▸ **Brief 1**:
Answer these questions from the column on marijuana hearings:
(a) What is the federal government holding hearings about?
(b) Whose voice does the column say is the predominant one being heard?
(c) What three roles does the writer give as the source of a personal bias?
▸ **Brief 2**: Quote the passage of the column on marijuana hearings that opens with the words containing "The federal government" and closes with "incentive for criminals.".
▸ **Brief 3**: Summarize the column on marijuana hearings in two sentences.

▸ **Text provided**:
- - - - - - -

The federal government is conducting hearings on the legal status of marijuana that could result in a marked increase in the prevalence of substance use disorders. It seems that the predominant voice being heard is that of lobbyists in favor of legalization, decriminalization, and medicalization. As a medical educator familiar with the voluminous literature on addictions, I am concerned. Of course, making criminals of people for inhaling the smoke of a common weed is irrational. And yes, by legalizing and regulating drugs such as tobacco and alcohol we eliminate the black market and monetary incentive for criminals.
What’s needed now is an exploration of the other side of the argument. This brief column will not be balanced. As a person recovering from addiction (yes, one of the drugs was marijuana), a physician specializing in addictions, and a father of teens, I am biased. But we physicians need to offer some cautionary notes if the factors that determine drug use in Canada are about to be changed.

- - - - - - -

▸ **Given entries**:

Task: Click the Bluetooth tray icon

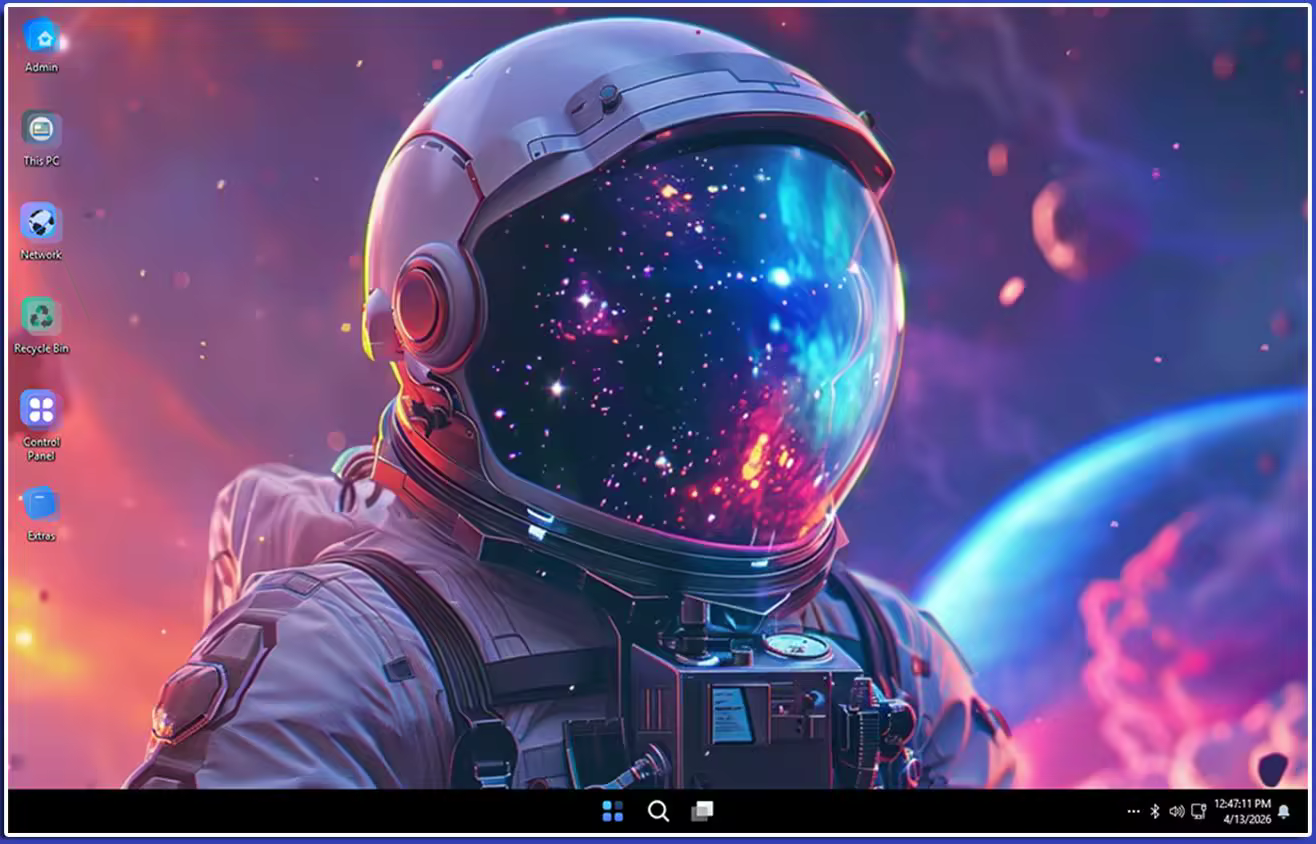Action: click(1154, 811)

- - - - - - -

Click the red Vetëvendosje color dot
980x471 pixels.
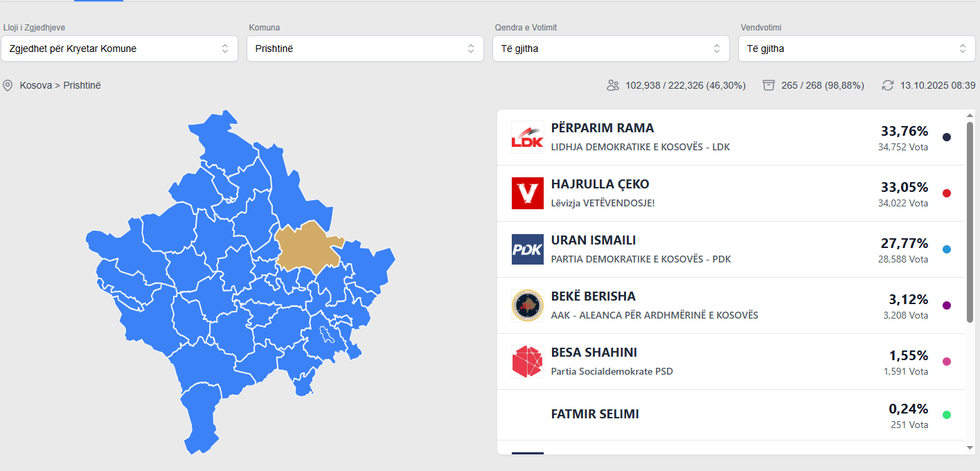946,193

- - - - - - -

▸ **Task answer 1**:
(a) The legal status of marijuana.
(b) That of lobbyists in favor of legalization, decriminalization, and medicalization.
(c) A person recovering from addiction, a physician specializing in addictions, and a father of teens.

▸ **Task answer 2**:
The federal government is conducting hearings on the legal status of marijuana that could result in a marked increase in the prevalence of substance use disorders. It seems that the predominant voice being heard is that of lobbyists in favor of legalization, decriminalization, and medicalization. As a medical educator familiar with the voluminous literature on addictions, I am concerned. Of course, making criminals of people for inhaling the smoke of a common weed is irrational. And yes, by legalizing and regulating drugs such as tobacco and alcohol we eliminate the black market and monetary incentive for criminals.

▸ **Task answer 3**: A physician who specializes in addictions and is recovering from addiction worries that federal hearings on marijuana's legal status, dominated by lobbyists favoring legalization, could lead to a marked increase in substance use disorders. While granting that criminalizing marijuana use is irrational and that legal regulation removes the black market, the writer argues that physicians need to offer cautionary notes before the factors that determine drug use in Canada change.